How different is the ‘you’ of now compared to the ‘you’ of 10 years ago?
Are you where you thought you’d be in life or on a completely different track? And how much do you think you’ll change over the next 10 years?
Research shows that if we feel our identity is similar to how we’ll be in the future, we’re better able to delay gratification, save money, and take care of our health. If we think we’ll change a lot in the future, we’re less likely to take those actions.
But do people who identify with their future selves actually do better once you talk to them again 10 years later? That’s what a group of researchers wanted to find out.
They used data from the National Survey of Midlife Development in the United States, which included interviews and self-reported questionnaires with thousands of people across the US.

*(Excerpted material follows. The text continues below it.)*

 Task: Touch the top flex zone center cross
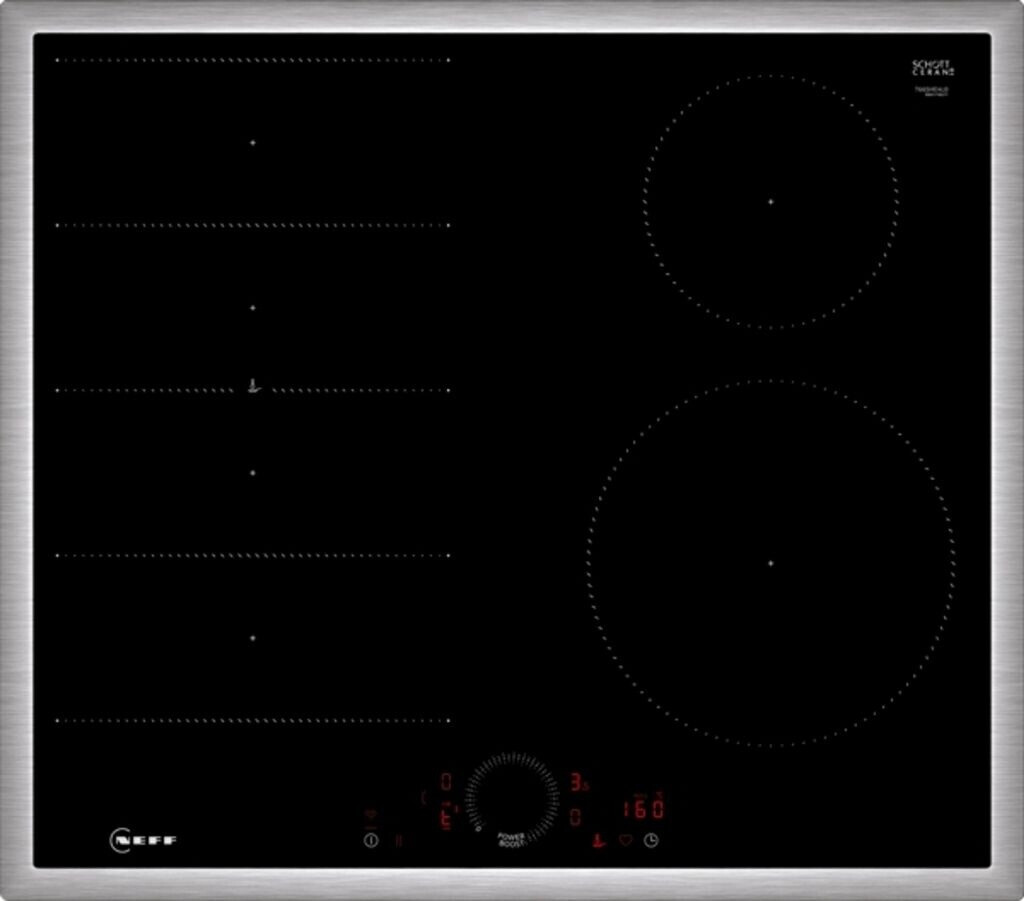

Some of the questions asked them about their current behaviour and how they think they would change in 10 years – including for characteristics like their wisdom, care, energy, knowledge and sense of calm.
By measuring the difference in scores between the present and future, the researchers could get an idea of how much people thought they would change over the next 10 years. Then, they did the follow up with these people a decade on, looking at their ‘life satisfaction score’ as a measure of how well they were doing and answering those same questions about wisdom, knowledge and the like.
The researchers found there was a link between forecasting you will be similar in the future and being satisfied with your life down the track. That was the case even if you did end up changing quite a bit. What was important was believing that you’d be the same and that was independent of factors that might suggest stability and good fortune, like wealth and age.
Thinking of your future self, not just the near term, can encourage you to make changes that will positively affect your life in the future. But don’t worry about it too much – even if you do change a lot, as long as you broadly expect to identify with your future self, you’ll do well.